The speech, to a group of farm workers at Juigalpa in central Nicaragua, paralleled a memorandum given to Sens. John F. Kerry (D-Mass.) and Tom Harkin (D-Iowa) after a series of talks here last week with Sandinista officials, including Ortega. Broadcast over the official Voice of Nicaragua, the comments came two days before a scheduled congressional vote on renewal of U.S. funding for anti-Sandinista rebel forces fighting a guerrilla war here since 1981.

Congress halted CIA funding of the insurgents last spring after approving about $80 million over three years. It approved $14 million in renewed funding last fall, however, on condition the approval be endorsed in another vote this spring.

The vote, now set for Tuesday, has become a major test for President Reagan's attempts to pressure the revolutionary Sandinista government and prevent what he repeatedly has warned will be consolidation of a Marxist-Leninist system posing a security threat to Central America and, ultimately, the United States.

Recognizing the political stakes, the Sandinista government has sought to encourage a negative vote. Ortega said last week, for example, that he would feel a "moral" obligation to make some gesture if, as indicated by reports from Washington, Congress rejects the president's pleas for renewed funding. It was unclear whether today's declaration and the memorandum presented to Kerry and Harkin were designed as that gesture.

Observers noted the memorandum included more explicit pledges about restoration of civil liberties, such as freedom of the press, than the speech, which talked only of "normalcy." At the same time, they noted, the Sandinista government routinely has portrayed the restrictions as a necessity imposed by the war and said they could be lifted if fighting ceased.

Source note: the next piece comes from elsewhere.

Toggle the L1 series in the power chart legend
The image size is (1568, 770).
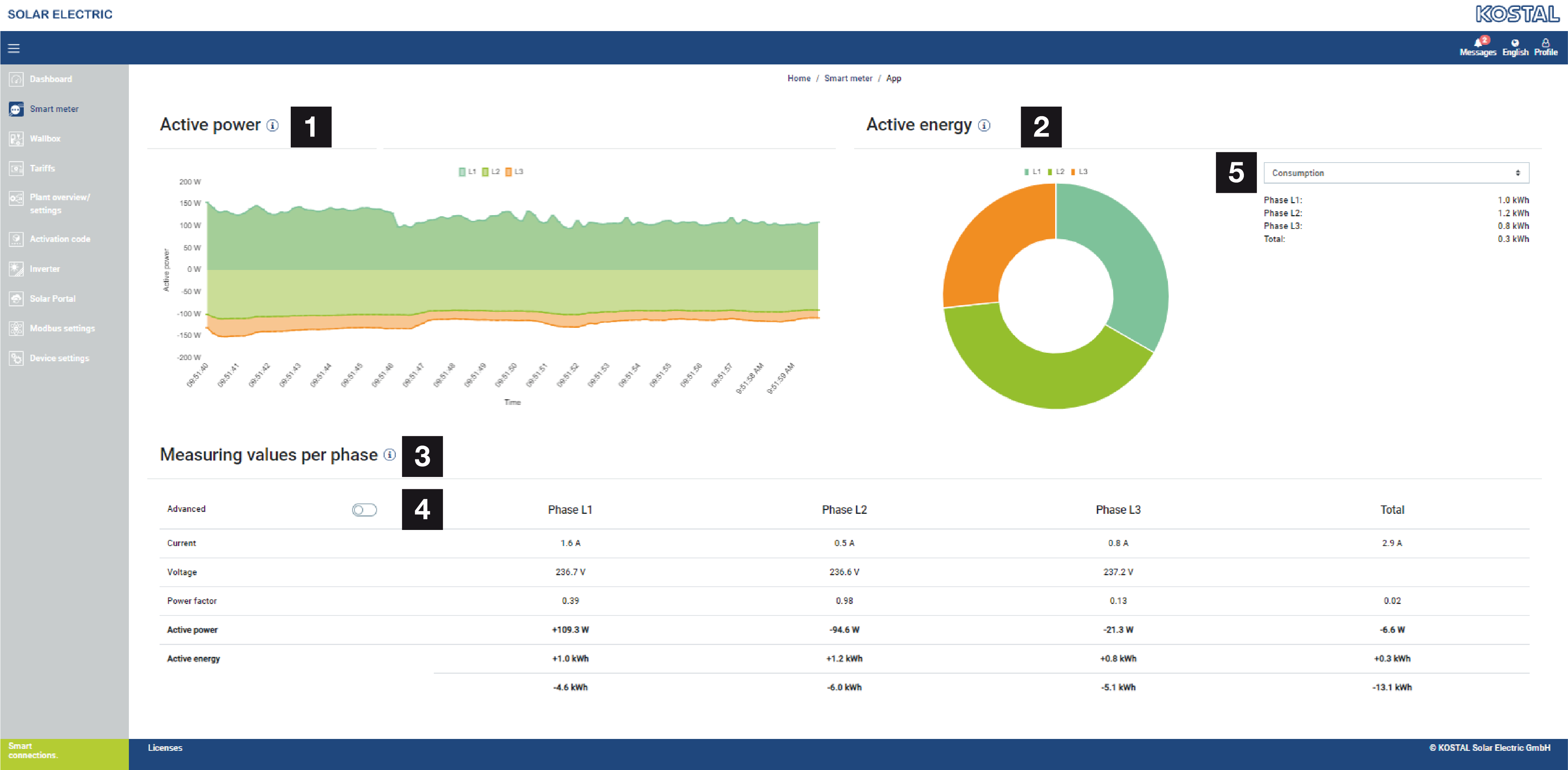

In any case, Ortega's tone seemed tough and betrayed no fear that the funding measure would be approved by Congress. Although the speech dealt principally with economic issues, the Sandinista leader referred directly to Reagan's recent cease-fire proposal and conversations about it that he has held with a number of congressmen during the past two weeks.

"We said to the U.S. visitors that this situation we are facing is a situation that must be dealt with by way of dialogue, a peaceful solution," he told the assembled farmers. "Dialogue with whom? A dialogue with he who directs the aggression . . . . You have to talk with the government of the United States."

As the government has in the past, Ortega said the insurgents are "dogs" and only by talking to their masters could any solution be reached. "You have to talk to the one who sics the dog on you," he added.

Ortega reiterated that any cease-fire would have to be initiated by the Reagan administration and its allies in the insurgency.

The main rebel group, the Honduras-based Nicaraguan Democratic Force, on several occasions has proposed a cease-fire, accompanied by dialogue between the government and the rebels. This was the proposal picked up by Reagan to encourage approval by Congress. But the Sandinistas have held firm to their demands for dialogue directly with the United States, depicting the insurgents as a creation of the CIA.

"They the United States are the ones firing on Nicaragua," Ortega said. "So if they ceased fire, if they decided to resume the Manzanillo conversation, to normalize relations . . . in these conditions, we can then tell the mercenaries, 'Gentlemen, we are going to stop firing and halt military operations against you so that, through the Office of the U.N. High Commissioner for Refugees and the Red Cross, then you can put down your arms and you can make your lives here in Nicaragua.'

"Those who want to stay in Honduras, let them stay in Honduras," he added. "Those who want to stay in Costa Rica, let them stay in Costa Rica."

The Democratic Force, with approximately 12,000 armed men, has rear camps in Honduras. The other, smaller guerrilla force, headed by former Sandinista commander Eden Pastora, has its camps along the border with Costa Rica.